By Nathanas Trismegistus

Czort – Apostoł; released April 30, 2020 by Under the Sign of Garazel Productions, a mouthful of a business name which, I’m sure, is an absolute pain in the ass when filling out paperwork; however, between them and Godz ov War Productions, they are very much keeping the Polish underground alive. This is the sophomore album from the nascent Polish band, and, as such, this is the perfect time for such a young band to start experimenting and really make a name for themselves. But do (or will) they accomplish this with the release of their second album? To the latter, well, only time can tell. To the former, though, that’s definitely more complicated and warrants some scrutiny. So let’s get into it.
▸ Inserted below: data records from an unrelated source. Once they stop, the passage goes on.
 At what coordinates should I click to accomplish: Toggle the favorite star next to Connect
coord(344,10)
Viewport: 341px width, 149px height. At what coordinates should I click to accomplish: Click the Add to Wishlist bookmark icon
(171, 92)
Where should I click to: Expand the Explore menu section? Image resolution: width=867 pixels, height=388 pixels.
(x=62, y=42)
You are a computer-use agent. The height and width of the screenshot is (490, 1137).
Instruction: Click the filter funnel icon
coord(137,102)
Czort, as I’ve mentioned already, is a black metal band from Poland. The name “Czort” is actually a reference to a pig-faced demon of Slavic mythology. In typical Levyan fashion, the band has associated this name, or entity, with personal, or spiritual, freedom and an emphasis on individuality. However, the band presents itself as a collective, responding to interviews and touring (with little regard to a sense of individuality or personal identity) simply as Czort. Beyond these small details, I can’t really claim to know much about this band. I can only repeat what I’ve heard. I don’t know who they are or what other bands they may have played in. Apparently, though, the members of Czort wear black face paint for their shows. They might want to reconsider if they ever make their way to the States. Evidently, this aesthetical choice was influenced by the Markov Soroka solo-project, Tchornobog. Their musical style, conversely, is nothing like Tchornobog.
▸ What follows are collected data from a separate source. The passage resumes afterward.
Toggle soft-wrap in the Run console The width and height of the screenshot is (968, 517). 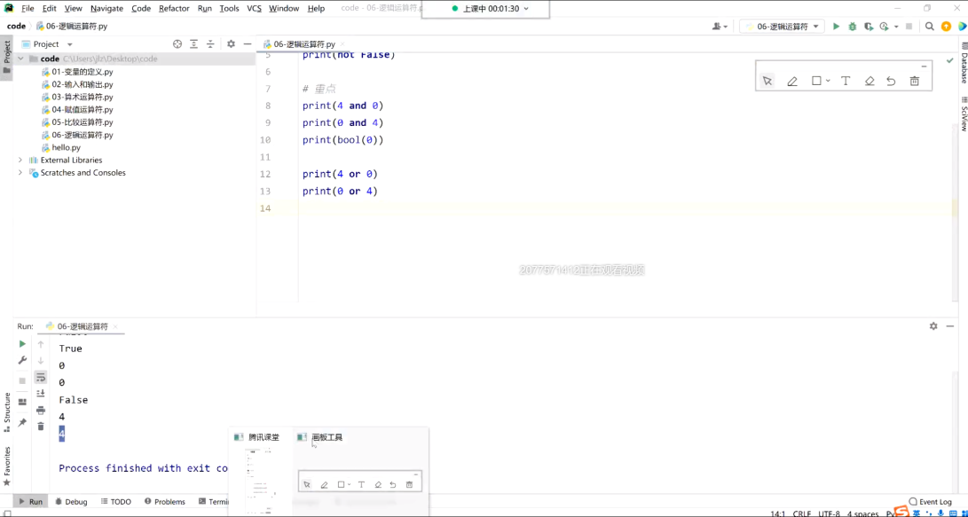[41, 378]
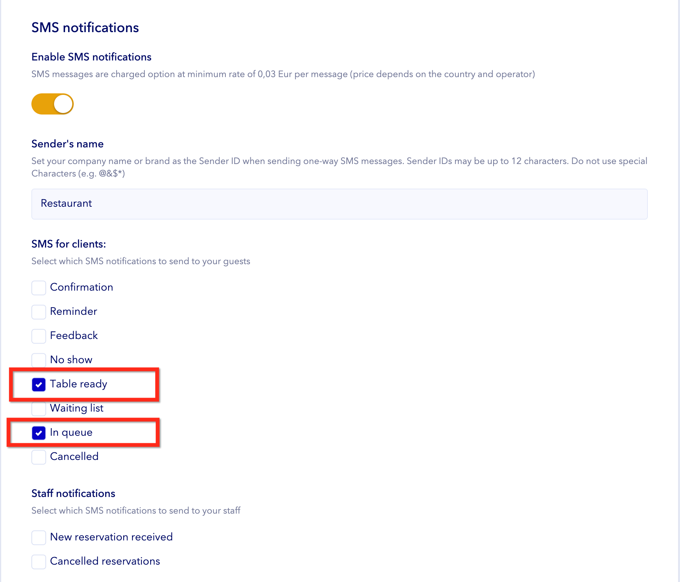Enable the Confirmation SMS checkbox
The width and height of the screenshot is (680, 582).
coord(39,288)
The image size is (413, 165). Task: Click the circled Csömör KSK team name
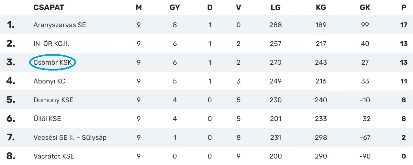[x=52, y=62]
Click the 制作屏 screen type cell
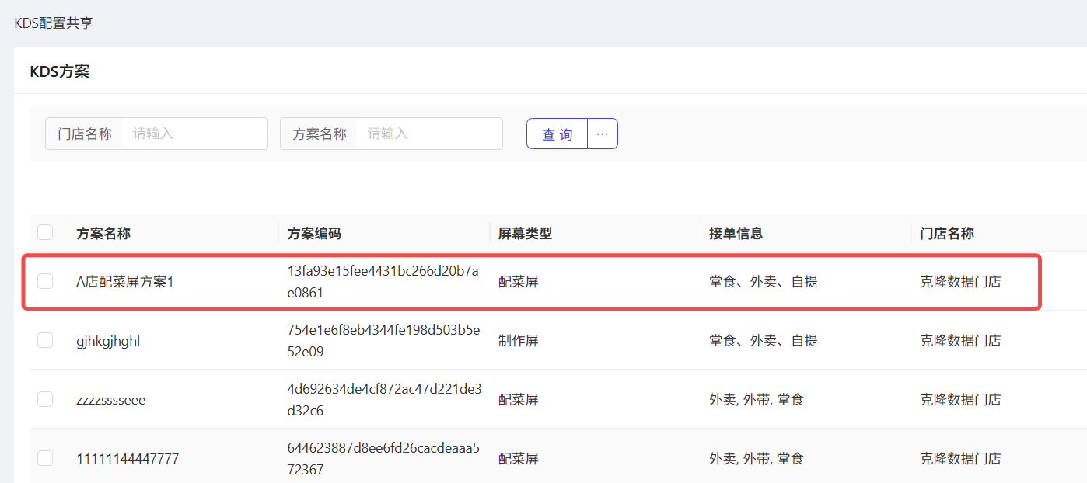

Czort have broken with black metal tradition by forgoing the demo process and diving straight into their first studio album, Czarna ewangelia, which was released in 2018, of course, by UTSOGP. It was a solid release; thoroughly enjoyable. What was most striking about it, though, was the unique style which Czort brought with that album. The sporadic breaks, the lavish leads, the sweeping melodies, and the weird harmonies – though not untypical among other Polish bands like Arkona, Cultes des Ghoules, Plaga, or even the recently reviewed Wilczyca – were all utilized to a satisfying end. With Apostoł, the uniqueness of this band is slightly dialed back. It still possesses all of these unique traits, but to a measurably lesser degree, definitely to the point that I would call it a step in the wrong direction; but, others might argue that they were merely reigned in to achieve a better balance. This album is, undoubtedly, a smoother, easier listen. But did these artistic choices result in a superior album? I don’t think so.

The melodies are all very simple, yet infectious and, dare I say, memorable (unlike a certain other album I just reviewed). But the simplicity really is giving me flashbacks to Porta Nigra’s latest exercise in pretention (which I also recently reviewed). The musical “breaks” or “pauses” or whatever you want to call them are used very sparingly. I don’t what it is, but, whereas the utilization of musical breaks felt more “punkish” and “headbang-able” in Czarna ewangelia, here they feel more like a vague, empty space between riffs. Czort seem to be going for a more “classical” sound and look (as, I think, is evidenced by the album artwork which has a color palette which, I swear, I’ve seen a million times), but I think “classical”, in this case, would be more accurately described as “conventional”. Czarna ewangelia was, by all accounts, a more “experimental” album (and I don’t mean that in the Porta Nigra pretentious avant-garde sense), particularly concerning the composition.

The pacing on this album is excellent. Every song leads into the next astonishingly well, even to the point that you might not even realize the song has changed. An easy almost 48-minute listen. The production quality, as I’ve alluded to already, is also excellent. Apostoł sounds amazingly polished, relative even to contemporary black metal standards. I would describe the sound of this album as very warm and golden, almost honeylike. There is a distinct lack of punchiness, though, especially since the roughness and “edge” of Czarna ewangelia are all but absent in this album. There is also a sort of sponginess which, I think, kind of weakens the sound of the guitars and, especially, the drums.

My favorite tracks would definitely be tracks 1, 2, and 7 (no I’m not going to write their obnoxiously long Polish titles out). While I think their previous effort was far superior, this is by no means a bad album. It is definitely a more accessible album and may indeed lead to greater success as a result, if anybody actually listens to it. Definitely worth giving it a chance. I think Czort missed their opportunity to really go wild with their performances and songwriting. The production quality kind of annoys me, but, for most, this is probably a non-issue. I would recommend Apostoł to almost any black metal aficionado. Not essential, though, unfortunately.